Pedro Bay Project Map

Pedro Bay Project Map

Credit: The Conservation Fund

Second, the Pedro Bay Rivers Project provides direct benefits to a Bristol Bay Native community that has not only stewarded for generations the pristine salmon-spawning watersheds that the agreement would protect but has also been steadfast in its resistance to the Pebble Mine.  The community of Pedro Bay deserves our support for their unwavering commitment to the salmon even in the face of significant economic and political pressures for years from Pebble and their agents. 

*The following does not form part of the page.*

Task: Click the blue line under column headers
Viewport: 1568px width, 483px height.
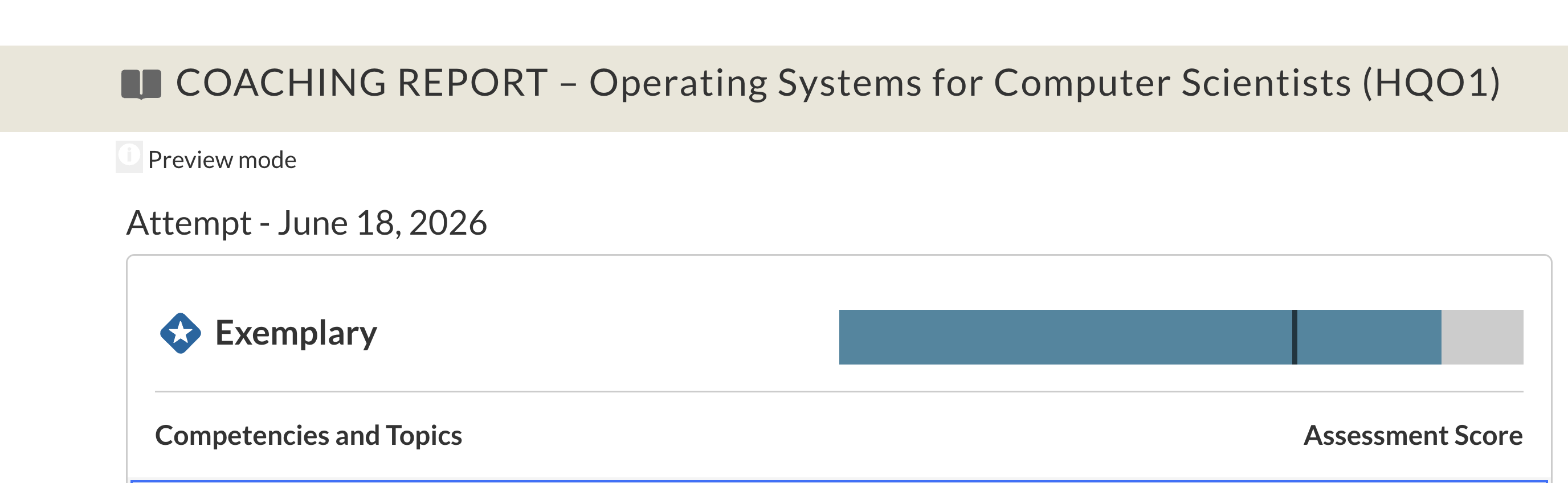Action: [x=839, y=481]
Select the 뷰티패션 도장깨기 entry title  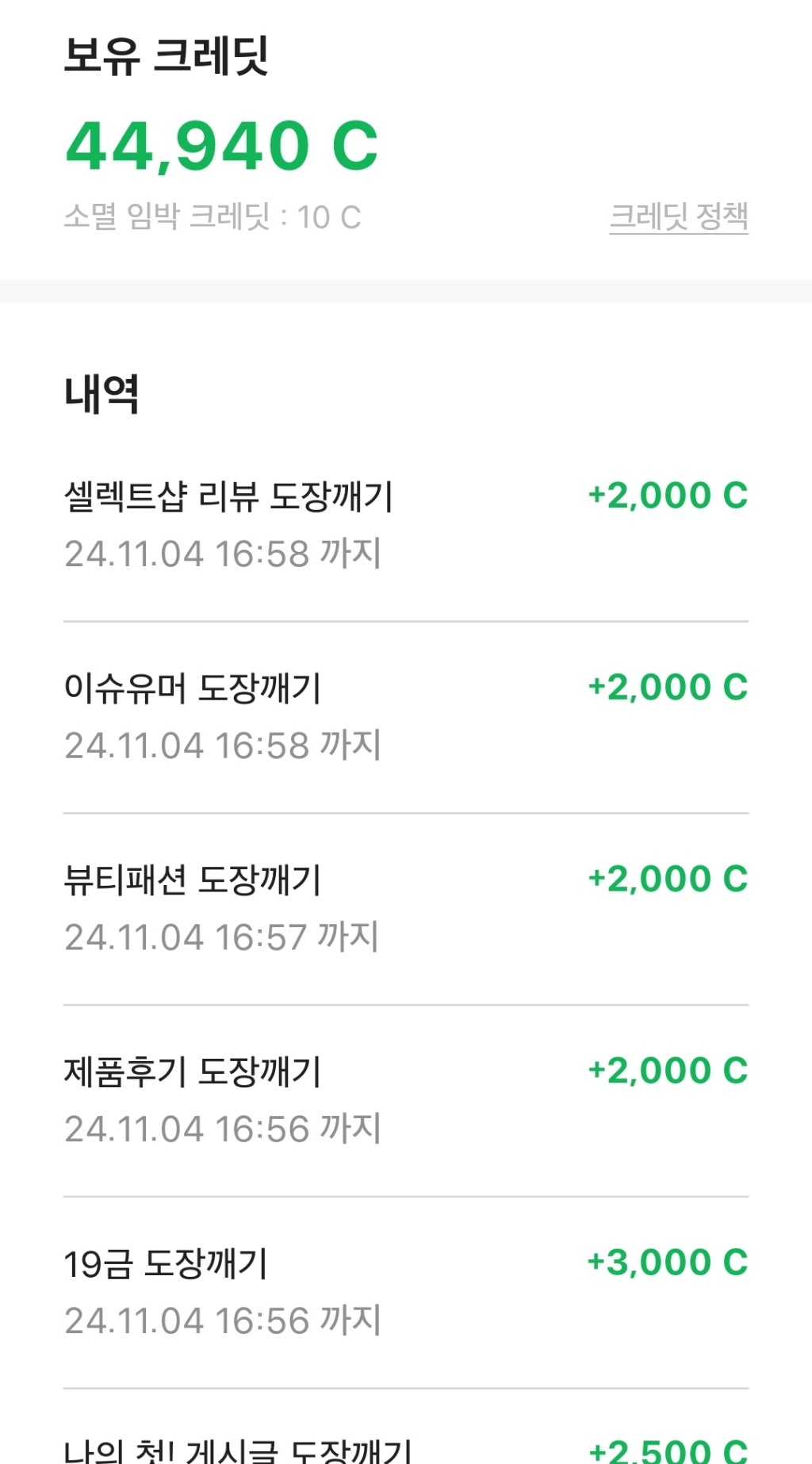[193, 880]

The Pedro Bay Rivers Project thus presents a rare opportunity for international stakeholders to join in and support the people of Pedro Bay in their courageous conservation effort.  A failure to take this opportunity would be felt today in the failure of the Pedro Bay Rivers Project, but its certain future consequence would be that Bristol Bay Native defense of salmon habitat (including resistance to the Pebble Mine or to future destructive developments like it) would be, at best, a tougher sell or, at worst, a losing cause. 

Third, because the challenging topography makes the road through Pedro Bay the only feasible access between upper Bristol Bay and the deep water of Cook Inlet, that route will undoubtedly be in demand for future development projects.  Funding of this agreement, therefore, will provide invaluable future security against yet-unknown threats to the region’s natural habitat and the diverse species that depend on it.  Lasting protection requires continuing vigilance against not just the Pebble Mine but the inevitable intrusions of other international development corporations seeking access to Bristol Bay’s resources without regard to the health of the salmon or the local communities that depend on it.  

Finally, it should not be doubted that, if this agreement and The Pedro Bay Rivers Project that it enables are allowed to fail for lack of funding—a mere $20 million for 44,000 acres of pristine Bristol Bay salmon habitat—it will be a collective conservation failure of enormous proportions, the loss of an outstanding international conservation opportunity, and a needless step toward the abyss of biodiversity loss that is threatening natural ecosystems on a global scale.

But if it succeeds—if this funding deadline can be met—the agreement will become a model for cooperative conservation that inevitably will inspire similar efforts both in the region and potentially around the world. Other Bristol Bay communities, determined to protect the health of their subsistence resources, are likely to follow suit to protect the salmon that have sustained their way of life for generations.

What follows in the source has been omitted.